14 Nov 2014

NAB recognised again as an employer of choice

NAB has been recognised by The Workplace Gender Equality Agency as an employer of choice for gender equality.

NAB Group CEO Andrew Thorburn said: “It is fantastic to be recognised as an Employer of Choice for Gender Equality. We are making progress – and will continue to do so – for the benefit of our people, of our business and of our customers.”

“The culture of an organisation is so crucial to the performance of the organisation. The reality is that the finance industry is historically male-dominated and we need to drive change.

“We need people with different experiences and different points of view. And we need to create a supportive environment, where they can engage in fierce debate.

“Our ambition is to be the best bank, with the best people, who provide our customers the best advice,” he said.

Andrew says the biggest single driver of cultural change comes from senior leaders and their behaviour, which is why NAB has set targets to increase the proportion of women in executive management roles.

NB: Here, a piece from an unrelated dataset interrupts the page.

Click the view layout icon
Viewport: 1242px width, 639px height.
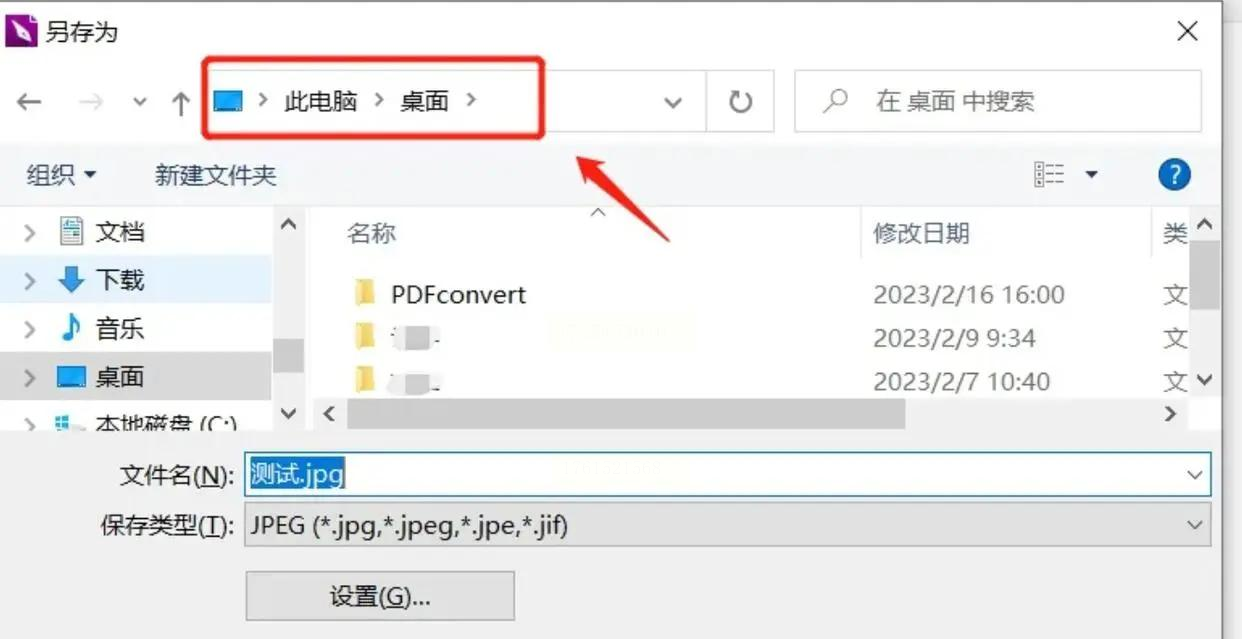pyautogui.click(x=1049, y=175)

Michaela Healey, Group Executive People, Communications and Governance discussed the citation and the importance of gender diversity at an American-Australian Chamber of Commerce event earlier this week.

 

 

Transcript

Michaela Healey, NAB Group Executive People, Communications & Governance

“NAB has been recognised as an employer of choice for women, now 7 years in a row. That’s an outstanding achievement because the conditions and criteria have become far more stringent for this recognition.

“During the last couple of years at NAB, we’ve really been focussed on flexibility, ensuring that there’s fairness in our recruitment processes, that the way in which we seek candidates, interview candidates and select candidates reflects the diversity of our community and our employee base.

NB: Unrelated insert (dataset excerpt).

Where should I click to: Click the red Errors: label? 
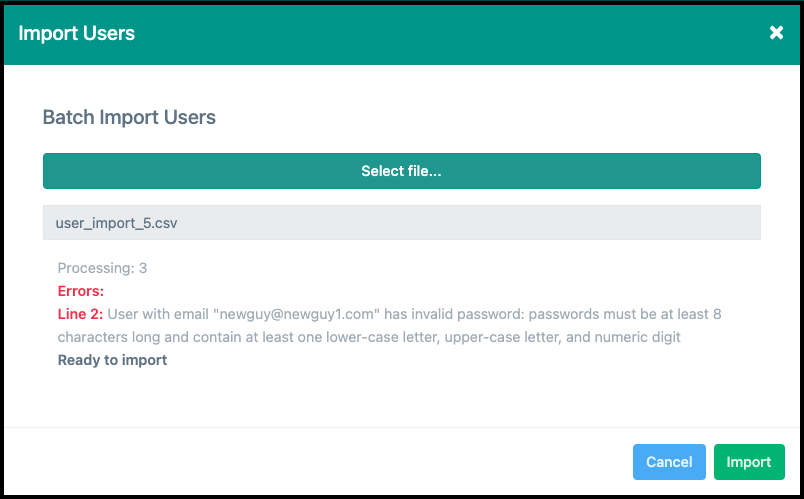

“We’ve made a couple of key changes in maternity leave, ensuring that people get recognition for long service while they’re on maternity leave. That people, when they return from maternity leave, receive a review of their pay. And some of the areas we’ve really made a difference are in things like domestic violence – recognising that we have a domestic violence policy and that things are going on in people’s lives and that they’re things that we, at work, are willing to be supportive of.

“But there’s so much more that we need to do. There’s room for improvement and, particularly in an industry like financial services, that has been traditionally male-dominated, we need to do a lot more to ensure that we offer a truly inclusive place to work.”

Karen Hayes – CEO Guide Dogs Victoria

“At Guide Dogs, unlike every other industry I’ve worked in, we have about 70 per cent of our workforce that are women. So we’re at the other end of the equation, sort of looking to say: how do we get a bit more of a balance at the male end of the equation? But one of the things that I’m very conscious of is the need to be very flexible in terms of our work practices.”

Fiona McGauchie – Egon Zehnder

“If you take political sensitivity and making clever choices as part of that, honestly I think we all think if we do a good job someone will notice and you’ll get promoted. But in fact you can be terribly clever about how you allocate your time. So, face time, being in certain meetings, not being in other meetings, using your flexibility in a very clever way to acknowledge your organisation’s way of doing things and to be there for the right things, is a very important way to be flexible.”

Michaela Healey, NAB Group Executive People, Communications & Governance

“It’s important that the flexibility is not just for mothers of young children. So I’m delighted that one of my colleagues from the Executive Team at NAB has just moved to working three days a week as he transitions to retirement. He’s a highly esteemed banker and he’s been quite open that he is using the extra two days a week to spend more time with his grandchildren.

“Gender equality is a priority for NAB because it’s really important that as a large corporation and particularly a bank, we can be a role model for other organisations. It’s also important that our workforce is reflective of the communities we live in and the customers that we serve.”